Estaba yo con varios pendientes mientras trataba de entender en qué momento el GDF había pasado de ser open mind a comportarse como si estuviera enclavado en el Bajío durante la Guerra Cristera. O sea, se puede tener paciente sospechosismo sobre la Línea 12, tolerancia con su relación muy en el estilo chuchista con el gobierno federal, y hasta comprensión por su falta de espíritu izquierdoso, pero que durante Semana Santa se declare Ley seca sí es un atentado a la chilanguiza progre que habita este árido páramo. Sobre todo cuando la única delegación panista que queda, supuestamente de golpe de pecho, la Benito Juárez, no ha caído en esta clase de atavismos medievales que ni en el Manual de Carreño.

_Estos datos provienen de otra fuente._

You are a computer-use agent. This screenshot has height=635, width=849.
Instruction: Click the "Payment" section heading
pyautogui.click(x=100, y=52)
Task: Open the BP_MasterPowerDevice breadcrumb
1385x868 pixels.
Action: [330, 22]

Nos quita la sal y las albercas, nos puso hacer yoga y ahora adiós al trago, puso a Joel Ortega en el Metro… como diría Sabina, devuélvanle su rebeldía.

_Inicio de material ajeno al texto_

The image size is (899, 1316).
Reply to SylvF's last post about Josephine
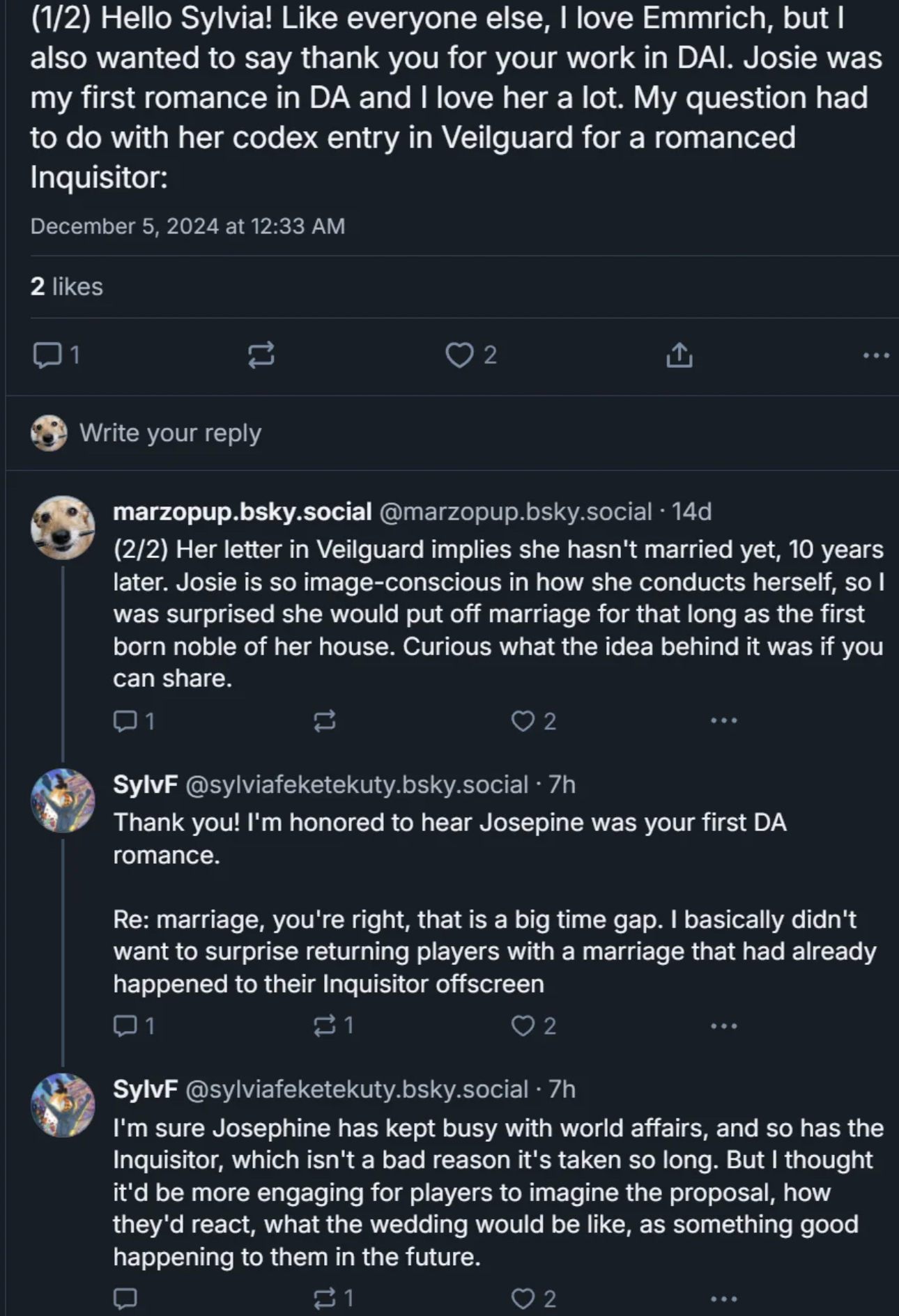pyautogui.click(x=125, y=1299)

De esa misma manera me quitaba el sueño que Eugenio Derbez considere a la Academia Mexicana de Cinematografía como excluyente, por lo cual no puso su obra maestra a consideración de jurado de los Ariel (de por sí fue terrible que ese filme excelso, No se aceptan devoluciones, del que sentirían celos Buñuel, Kubrik y Kurosawa, no fuera considerado a los Oscar), cuando supe que el secretario de Comunicaciones y Transportes, Ruiz Esparza, aseguró que haría todo por conservar la marca Mexicana de Aviación ahora que fue llevada a la quiebra.

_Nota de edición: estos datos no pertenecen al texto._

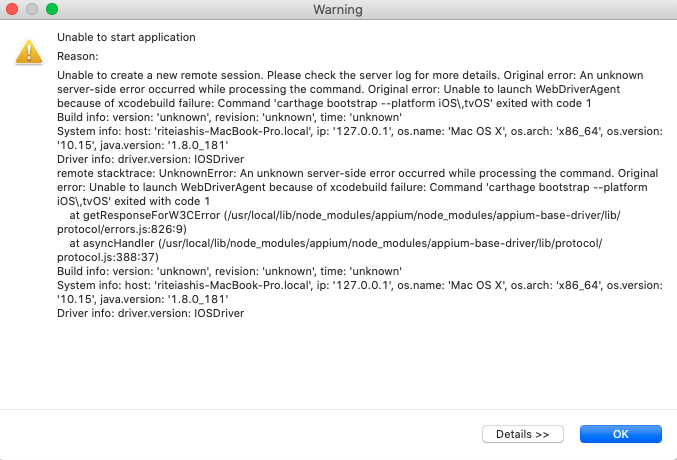The width and height of the screenshot is (677, 460).
Task: Click the OK button
Action: click(621, 434)
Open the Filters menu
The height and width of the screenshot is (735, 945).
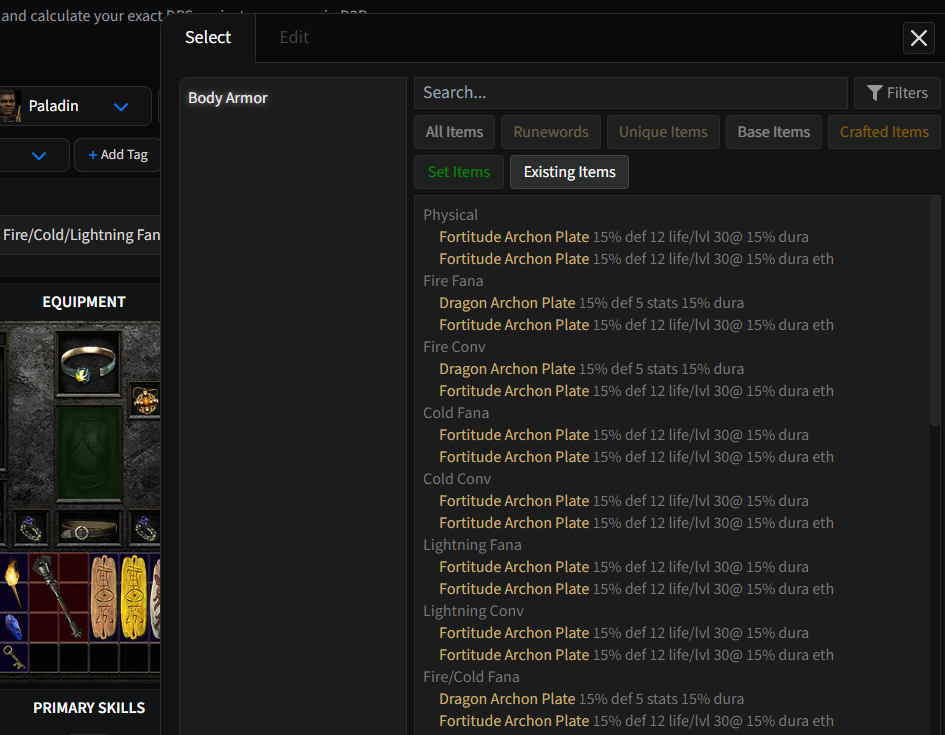point(897,93)
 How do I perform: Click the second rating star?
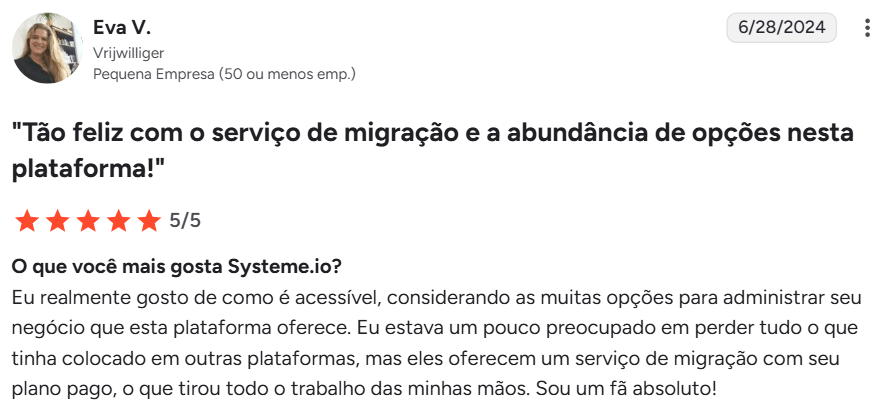(x=58, y=221)
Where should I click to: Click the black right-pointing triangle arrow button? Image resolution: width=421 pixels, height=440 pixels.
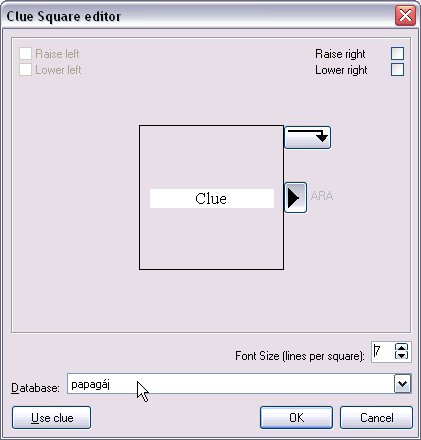(295, 197)
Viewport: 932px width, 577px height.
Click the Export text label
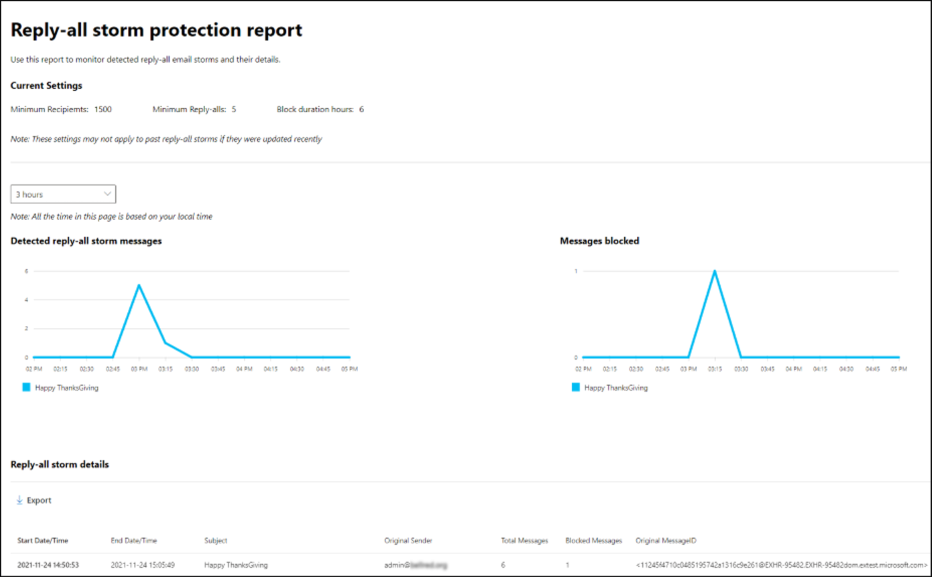pyautogui.click(x=39, y=500)
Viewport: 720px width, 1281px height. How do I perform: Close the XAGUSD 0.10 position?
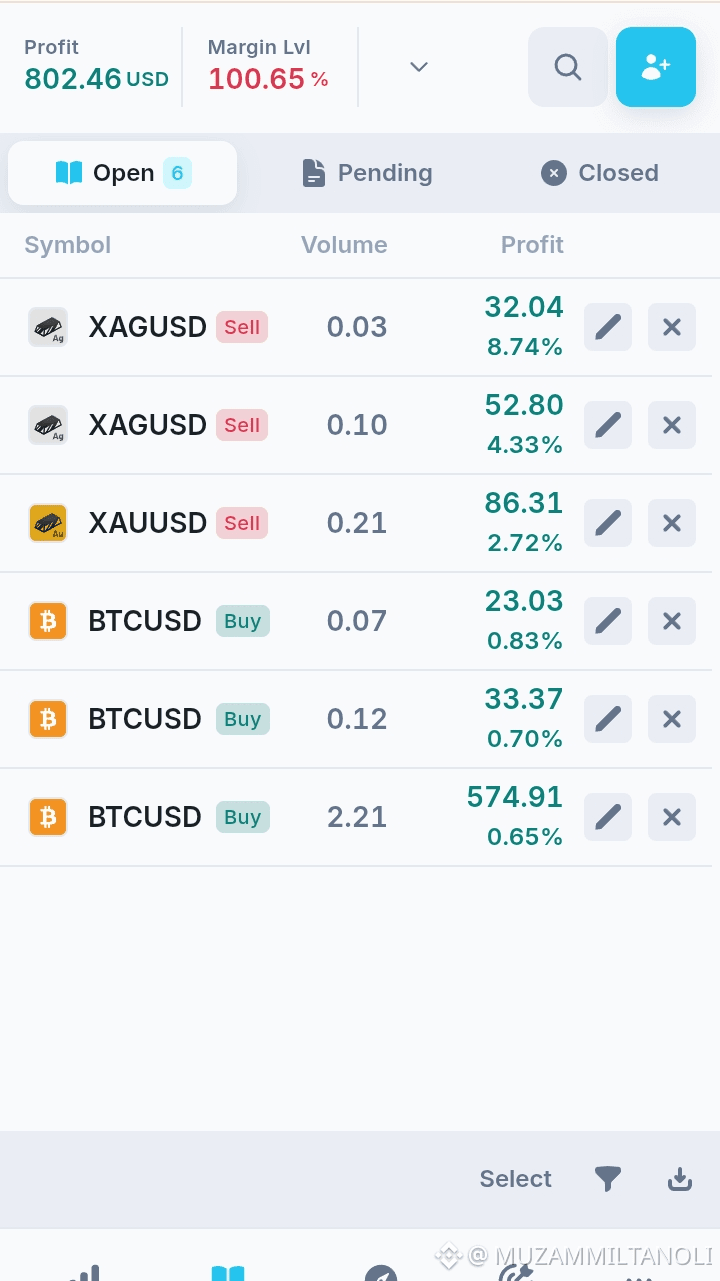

Es bonito que no importen cosas insustanciales como la fuente de trabajo, la laberíntica existencia de quienes allí laboraban y el atraco sustancial del que fue víctima la empresa por parte de un capitalista salvaje como Gastón Azcárraga, cuando lo importante es la recuperación de una marca seguro para promover los videos de lobukis y papalords del Colegio Cumbres.  Ahora que si en la SCT están por rescatar causas perdidas pueden ir al recién estrenado INE a quitarle lo que tiene del viejo IFE. Comenzando por la partidocracia-dependencia que le impedirá ser lo que realmente se espera del instituto: que sea como esa perra brava que hasta los de la casa muerda.

También está la tragicomedia michoacana que requiere de un rescate como el del Fobaproa. Cuando se termine de apañar a todos los políticos que pudieran haber tenido algo que ver con La Tuta, no va a quedar nadie. Como sea, le sugiero a Ruiz Esparza que cuando recupere la marca Mexicana, la utilice para ponerla en unas playeras que digan: “Yo sobreviví a Mexicana”.